┏━━
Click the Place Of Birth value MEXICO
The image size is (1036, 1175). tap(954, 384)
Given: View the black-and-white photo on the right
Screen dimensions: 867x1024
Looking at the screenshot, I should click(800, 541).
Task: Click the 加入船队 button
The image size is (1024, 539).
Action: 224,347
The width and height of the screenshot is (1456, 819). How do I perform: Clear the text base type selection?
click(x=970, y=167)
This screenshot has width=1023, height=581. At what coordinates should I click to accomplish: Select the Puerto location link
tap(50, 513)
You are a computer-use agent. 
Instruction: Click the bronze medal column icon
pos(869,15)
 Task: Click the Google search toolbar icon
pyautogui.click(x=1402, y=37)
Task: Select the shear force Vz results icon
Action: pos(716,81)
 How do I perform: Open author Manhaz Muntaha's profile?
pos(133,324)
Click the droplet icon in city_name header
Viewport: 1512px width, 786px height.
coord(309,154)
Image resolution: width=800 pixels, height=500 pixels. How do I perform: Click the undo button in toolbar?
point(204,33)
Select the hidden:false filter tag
┗━━
_Exercise task_
Rewrite all of the items above, putting "menu bar" wherever "toolbar" appears and leaving everything else untouched.

_Solution to this exercise_
Click the Place Of Birth value MEXICO
The image size is (1036, 1175). tap(954, 384)
Given: View the black-and-white photo on the right
Screen dimensions: 867x1024
Looking at the screenshot, I should click(800, 541).
Task: Click the 加入船队 button
The image size is (1024, 539).
Action: 224,347
The width and height of the screenshot is (1456, 819). How do I perform: Clear the text base type selection?
click(x=970, y=167)
This screenshot has width=1023, height=581. At what coordinates should I click to accomplish: Select the Puerto location link
tap(50, 513)
You are a computer-use agent. 
Instruction: Click the bronze medal column icon
pos(869,15)
 Task: Click the Google search menu bar icon
pyautogui.click(x=1402, y=37)
Task: Select the shear force Vz results icon
Action: pos(716,81)
 How do I perform: Open author Manhaz Muntaha's profile?
pos(133,324)
Click the droplet icon in city_name header
Viewport: 1512px width, 786px height.
coord(309,154)
Image resolution: width=800 pixels, height=500 pixels. How do I perform: Click the undo button in menu bar?
point(204,33)
Select the hidden:false filter tag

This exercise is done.